The essence is the highest level of talent, because there are a lot of very good singers out there, but one needs to focus on the ones with the most outstanding potential. We’re quite lucky in New Zealand to have come up with quite a few. (laughs)

DKTK

(Laughs) We’ve had quite a lot, haven’t we.

GW

And it goes back a few years.

DKTK

Like Mina Foley, she was our star. I heard her when I was very, very young, in Gisborne. It was pretty amazing, and I think that it inspired me a little bit. It was interesting reading the obituary item about her in your magazine.

GW

We do know that you yourself have inspired an enormous number of young New Zealanders, not just in the Arts or music. It’s very heartening to be able to look overseas and see an iconic New Zealander who is at the absolute top of their field.

DKTK

It is encouraging for those young people thinking “Well, we could do something like that”.

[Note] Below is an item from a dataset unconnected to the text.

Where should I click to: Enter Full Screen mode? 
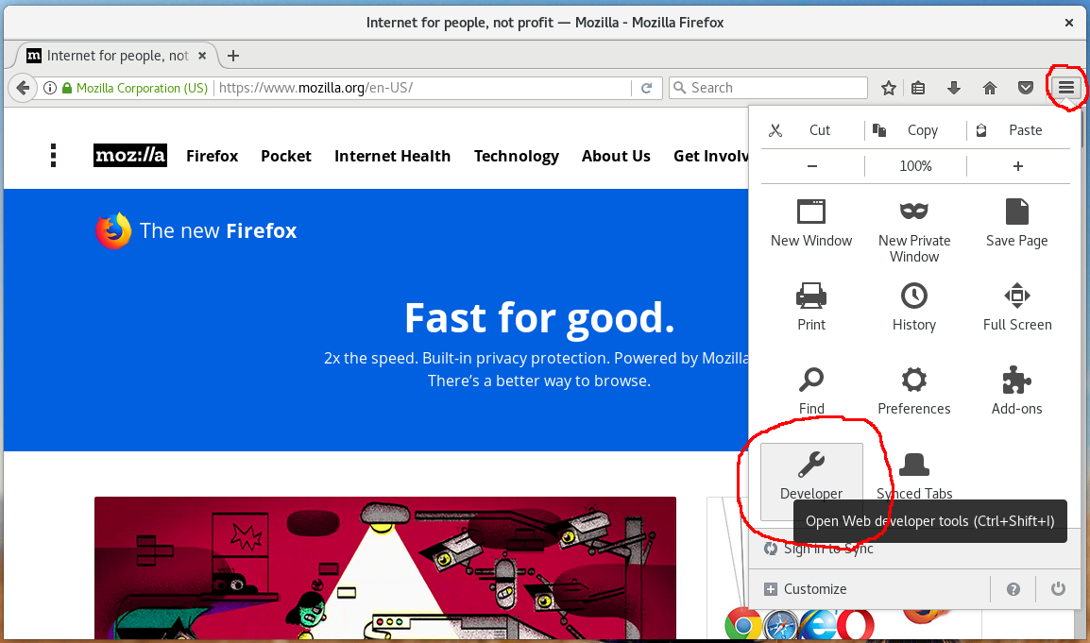(x=1016, y=296)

I’ve just been talking to 20 young 14 year olds, they’ve come from Masterton, and they were asking “What inspires you, what makes you go forward, what makes you believe in yourself?’” And I said “One of things is that I don’t go with negative people.” If someone is being negative I move out of that company. I’m into the positive. As they say “You have to know when to leave the party”. (Laughs) One of them wanted to know if I had a motto, and I said “Yes, the one thing I always believed was that I never missed a green light” and they said “How does that work?” and I said “If you’ve ever walked down the street, at any time, any street you liked, you’ve got to go from one place to your destination, you never stop walking, it’s in traffic, so if the light was about to change to red just before you got to it, then the other light was going to go green, then you took it, then the next green light, then the next green light. That’s how I never missed a green light.

GW

I’d love to keep talking. I’m really enjoying talking with you.

DKTK

Thank you very much. At least it’s a far more interesting one than I had in the newspaper the other day.

GW

I try. (Laughs)

DKTK

(Laughs) It’s always nice to talk to someone you think “Oh, we’re on the same page”.

GW

It’s been an absolute privilege. Thank you.

DKTK

It’s very nice that there’s a magazine for our type.